A doctor at St. Joseph Medical Center in Towson, Md., is under scrutiny after the hospital notified 369 patients who received coronary stent implants under his care that the implant might not have been needed, the Baltimore Sun reported.
St. Joseph’s cardiology business is being investigated by federal officials for healthcare fraud, the newspaper reported. An internal hospital review prompted by the investigation and a patient’s complaint revealed the apparently unnecessary procedures. The hospital began notifying the affected patients last month.

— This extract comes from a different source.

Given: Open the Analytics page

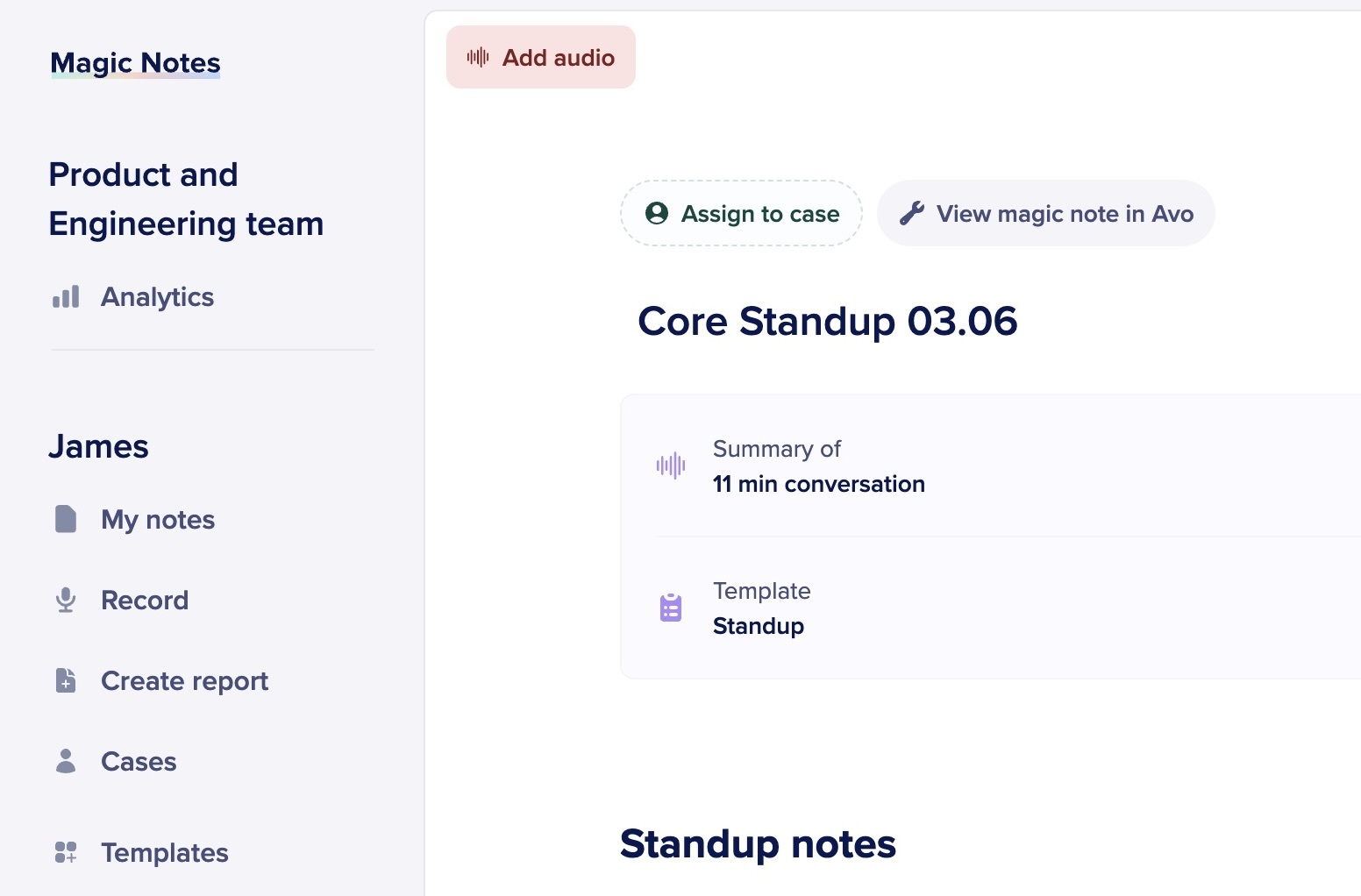Looking at the screenshot, I should [157, 297].
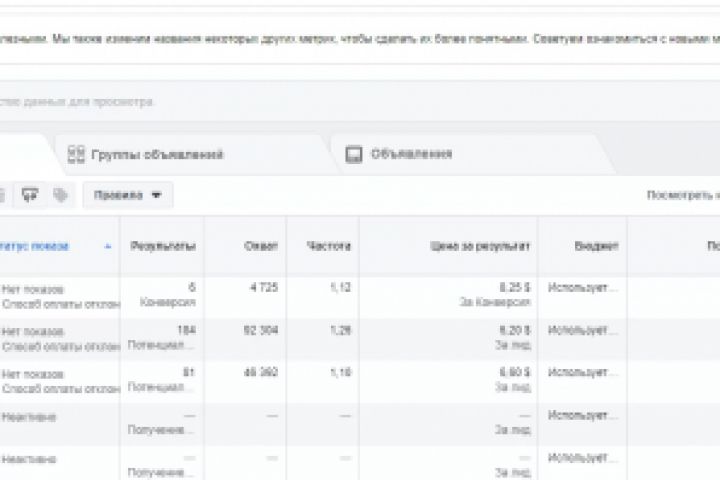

The Sun reviewed several of the cases and found that some patients were told that their blockages were more severe than they really were:
"One 69-year-old man was told his artery had a 95 percent blockage, yet the new review suggests something closer to 10 percent, which is considered insignificant. A 55-year-old woman who agreed to receive a stent after being told she had a 90 percent blockage has since learned she had virtually no problem and that she never suffered from the heart diagnosis that has consumed her life for the past 18 months," the newspaper reported.
St. Joseph performs about 6,500 cardiac procedures a year and last year reported the placement of its 100,000th coronary stent since 1980.
Hospital officials told the Sun the only doctor implicated is Mark Midei, who "abruptly stopped practicing and lost his privileges at the hospital last summer without notice to his patients or any comment from hospital officials."
"Midei declined to discuss the matter in detail but released a statement Thursday saying he expects to be exonerated and to return to medical practice," according to the Sun. "’I am confident that I have always acted in the best interest of my patients, and when all the facts are presented, I will continue providing quality medical care to my patients,’ he said."
Vicki Marrs was implanted with a coronary stent in July, 2008, after being told one of her arteries was 90 percent blocked. Subsequent review of her case showed that Marrs had at most a 10 percent blockage and that she never suffered from the kind of heart disease Midei described.
"I’m angry and I’m upset," Marrs told the newspaper. "You go to a doctor thinking he’s going to take care of you and make you better, and now I have this thing that I don’t need and that can’t be removed."
But other patients told the Sun they reject the notion of wrongdoing by Midei.
"No one can ever tell me that I didn’t need that stent," said Peggy Lambdin, who woke up in July, 2008, feeling as if she were drowning. A few days later she was diagnosed at St. Joseph with a 90 percent blockage and Midei placed a stent. The symptoms cleared up almost immediately, Lambdin told the paper, even though a letter she received from the hospital pegged her blockage as less than 50 percent.
"I feel like he saved my life," she said. "I trusted him, and I still trust him. … If I needed another stent, I would want Dr. Midei to do it."